Inspiration
Our major inspiration for Small Steps was twofold. Every year people are constantly trying to build positive habits and break negative ones, but we noticed that, more often than not, people fail miserably when trying to build or break habits... unless they are being held accountable by something. After witnessing some friends try and fail to overcome addictions and others try and fail to consistently practice, we realized that we wanted to do something about this. Also, as strong believers in a growth mindset, becoming a better person through small, yet steady, progress is something we wanted to help people with. From our own personal experience trying to learn languages (spoken, not programming), we observed that we tended to make the most progress when we worked on the same languages, and held each other accountable by comparing our progress. In other words, our innate friendly competition and positive peer pressure tricked us into consistently working towards our goals.
Secondarily, we wanted to tackle larger scale social issues from an individual level. We believe that many social issues cannot be solved without consistently being worked towards. For example, global warming and pollution cannot be solved overnight. Only through consistent work can we overcome these challenges. Small Steps enables this progress by making it easier for people to be consistent and build the kind of positive habits that will change the world, eventually.
What it does
Small Steps takes advantage of peer pressure and friendly competition in order to help people make consistent progress towards their goals. It strives to maximize accountability and interaction by allowing users to share progress towards common goals, or individual goals, in a fun way. Small Steps also builds habits by building up a timeline of users' documented progress. Seeing how far they have come motivates them to continue in the future.
Users first create goals, either personal goals or goals shared with groups. Then, reminiscent of social media platforms like Be Real, users periodically take photos or videos of them working towards the goals to share and document their progress.
How we built it
We are a two person team, so we split into front end and back end for this project.

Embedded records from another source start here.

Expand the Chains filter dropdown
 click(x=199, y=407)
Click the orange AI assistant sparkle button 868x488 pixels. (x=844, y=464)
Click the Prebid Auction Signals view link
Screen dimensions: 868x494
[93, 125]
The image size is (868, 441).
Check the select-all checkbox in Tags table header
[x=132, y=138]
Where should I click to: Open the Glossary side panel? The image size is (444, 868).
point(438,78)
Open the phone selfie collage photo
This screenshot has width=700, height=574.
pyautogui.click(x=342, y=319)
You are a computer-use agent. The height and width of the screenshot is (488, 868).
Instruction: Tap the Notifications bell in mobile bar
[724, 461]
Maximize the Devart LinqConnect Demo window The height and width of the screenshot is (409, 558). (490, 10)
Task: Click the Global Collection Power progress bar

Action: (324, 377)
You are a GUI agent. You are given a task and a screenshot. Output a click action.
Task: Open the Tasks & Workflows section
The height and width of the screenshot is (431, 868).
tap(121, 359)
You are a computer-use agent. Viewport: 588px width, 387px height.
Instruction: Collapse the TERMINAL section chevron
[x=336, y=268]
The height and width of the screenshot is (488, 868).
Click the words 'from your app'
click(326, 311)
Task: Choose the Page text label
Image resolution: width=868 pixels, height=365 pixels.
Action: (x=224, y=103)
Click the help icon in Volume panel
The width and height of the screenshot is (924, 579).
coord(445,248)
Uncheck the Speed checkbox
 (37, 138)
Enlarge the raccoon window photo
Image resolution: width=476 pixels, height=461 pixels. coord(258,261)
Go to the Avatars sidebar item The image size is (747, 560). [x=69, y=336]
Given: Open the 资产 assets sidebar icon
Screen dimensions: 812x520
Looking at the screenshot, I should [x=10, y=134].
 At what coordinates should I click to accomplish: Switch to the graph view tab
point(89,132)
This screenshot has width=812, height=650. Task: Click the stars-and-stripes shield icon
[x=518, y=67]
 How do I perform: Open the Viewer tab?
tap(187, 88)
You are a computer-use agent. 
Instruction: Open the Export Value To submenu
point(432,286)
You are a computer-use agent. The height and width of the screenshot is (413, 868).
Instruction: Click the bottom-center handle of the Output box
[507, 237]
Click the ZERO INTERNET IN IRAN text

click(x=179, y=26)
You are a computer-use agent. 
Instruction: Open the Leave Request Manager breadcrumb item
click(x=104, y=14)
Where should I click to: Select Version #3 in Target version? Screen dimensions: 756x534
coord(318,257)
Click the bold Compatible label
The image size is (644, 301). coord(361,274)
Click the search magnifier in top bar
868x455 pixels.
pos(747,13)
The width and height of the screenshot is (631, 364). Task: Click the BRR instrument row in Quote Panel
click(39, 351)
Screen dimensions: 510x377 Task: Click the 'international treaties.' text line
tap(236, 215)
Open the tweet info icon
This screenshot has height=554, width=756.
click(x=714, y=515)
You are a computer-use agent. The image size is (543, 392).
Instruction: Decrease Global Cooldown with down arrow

Front End: React Native, React, Axios
Back End: Firebase (Auth/Storeage), MySQL (Database), NodeJS/ExpressJS (Server)
Challenges we ran into
We hit walls at every step of the way, some as a result of our tech stack, and others as a result of sleep deprivation.
React Native: Although we had some experience with React, we had none with React Native. Also, we both use Mac Books. React Native has serious issues with M1's architecture, making an already tedious setup process, downright awful. It probably took us between 4 and 5 hours of configuring to get React Native properly setup.
Firebase: We had never used Firebase Storage and our experience with Firebase Auth was from over a year ago. It took us quite a while to get it all set up on the back end and we never finished linking it to the front end.
MySQL: We had to figure out where and how to host our database. Our database schema and queries were mostly together. Eventually, we made the decision to drop MySQL (temporarily) and proceed with Firestore in order to complete something workable.
NodeJS/ExpressJS: There was a strange issue with getting requests from Axios to register on our locally running server.
Sleep: Probably the biggest one. It's hard to be efficient and productive on little to no sleep. We knew this going in, yet we still struggled with getting adequate rest. If there's a balance to be reached in Hackathons between work and rest. We still haven't found it.
Reaching MVP: MVP means Minimum Viable Product. We made something Minimum and it is a Product. Viability is debatable.
Accomplishments that we're proud of
We're proud that we were able to make as much progress as we did on a project of this scope, with a team of our size. Our biggest accomplishment was definitely the React Native app. After all that configuration, we wouldn't allow ourselves to not make something at least halfway decent, and we made something pretty cool, in our opinions. Also, although we definitely haven't achieved all we wanted to with this project, we built a strong foundation to build on in the future, and we're extremely proud of that.
What we learned
We learned how to use a lot of new tools. We also learned a bit about managing large projects with multiple repos (we were able to avoid merge nightmares). The most important thing we learned, however, was how to be flexible and think on the go. If we hadn't learned that lesson early on in this, we would have not made nearly as much progress as we did.
What's next for Small Steps
Small Steps is not just a Hackathon project. We are committed to this idea and will be evolving it in the near future. We're going to try to get some more team members and complete this project. We can't wait to finish so other people can get their hands on it and grow into better versions of themselves.